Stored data

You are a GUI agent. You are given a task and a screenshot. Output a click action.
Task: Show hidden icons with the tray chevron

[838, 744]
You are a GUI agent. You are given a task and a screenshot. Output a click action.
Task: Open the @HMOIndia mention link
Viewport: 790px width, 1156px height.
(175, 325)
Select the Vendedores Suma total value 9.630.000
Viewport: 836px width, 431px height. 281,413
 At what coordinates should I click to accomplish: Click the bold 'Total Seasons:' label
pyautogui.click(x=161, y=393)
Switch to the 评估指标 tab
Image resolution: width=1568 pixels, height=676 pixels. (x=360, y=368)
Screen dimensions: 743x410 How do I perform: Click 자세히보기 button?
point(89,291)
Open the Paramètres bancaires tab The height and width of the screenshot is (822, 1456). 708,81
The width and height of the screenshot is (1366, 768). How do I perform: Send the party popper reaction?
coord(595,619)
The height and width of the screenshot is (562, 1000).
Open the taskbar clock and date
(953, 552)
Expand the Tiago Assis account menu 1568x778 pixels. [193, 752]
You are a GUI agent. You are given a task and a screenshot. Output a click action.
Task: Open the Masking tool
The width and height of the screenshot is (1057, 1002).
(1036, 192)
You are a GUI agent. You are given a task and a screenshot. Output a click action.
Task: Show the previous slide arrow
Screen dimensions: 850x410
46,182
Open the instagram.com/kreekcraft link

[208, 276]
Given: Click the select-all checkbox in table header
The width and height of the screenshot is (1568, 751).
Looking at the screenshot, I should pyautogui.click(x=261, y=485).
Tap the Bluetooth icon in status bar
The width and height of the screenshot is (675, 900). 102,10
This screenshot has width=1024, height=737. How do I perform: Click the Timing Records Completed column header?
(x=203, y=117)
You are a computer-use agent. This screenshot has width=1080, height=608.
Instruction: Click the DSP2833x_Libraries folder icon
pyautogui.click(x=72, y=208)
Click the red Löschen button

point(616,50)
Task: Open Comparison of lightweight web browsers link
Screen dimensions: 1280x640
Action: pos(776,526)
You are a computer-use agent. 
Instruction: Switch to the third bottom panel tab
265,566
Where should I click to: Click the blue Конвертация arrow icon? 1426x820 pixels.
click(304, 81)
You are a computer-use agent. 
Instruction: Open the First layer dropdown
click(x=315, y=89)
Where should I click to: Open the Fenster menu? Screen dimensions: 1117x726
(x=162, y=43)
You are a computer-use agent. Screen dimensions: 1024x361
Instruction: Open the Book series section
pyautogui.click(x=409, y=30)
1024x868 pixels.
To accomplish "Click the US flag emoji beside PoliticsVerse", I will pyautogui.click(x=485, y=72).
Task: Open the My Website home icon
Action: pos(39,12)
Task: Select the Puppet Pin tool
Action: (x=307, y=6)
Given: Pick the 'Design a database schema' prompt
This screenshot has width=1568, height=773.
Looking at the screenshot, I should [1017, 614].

**SET EXERCISE:** Can you quote every line of the records from the line with "Tap the Bluetooth icon in status bar" to the line with "point(616,50)", including both of those lines?

**RESULT:**
Tap the Bluetooth icon in status bar
The width and height of the screenshot is (675, 900). 102,10
This screenshot has width=1024, height=737. How do I perform: Click the Timing Records Completed column header?
(x=203, y=117)
You are a computer-use agent. This screenshot has width=1080, height=608.
Instruction: Click the DSP2833x_Libraries folder icon
pyautogui.click(x=72, y=208)
Click the red Löschen button

point(616,50)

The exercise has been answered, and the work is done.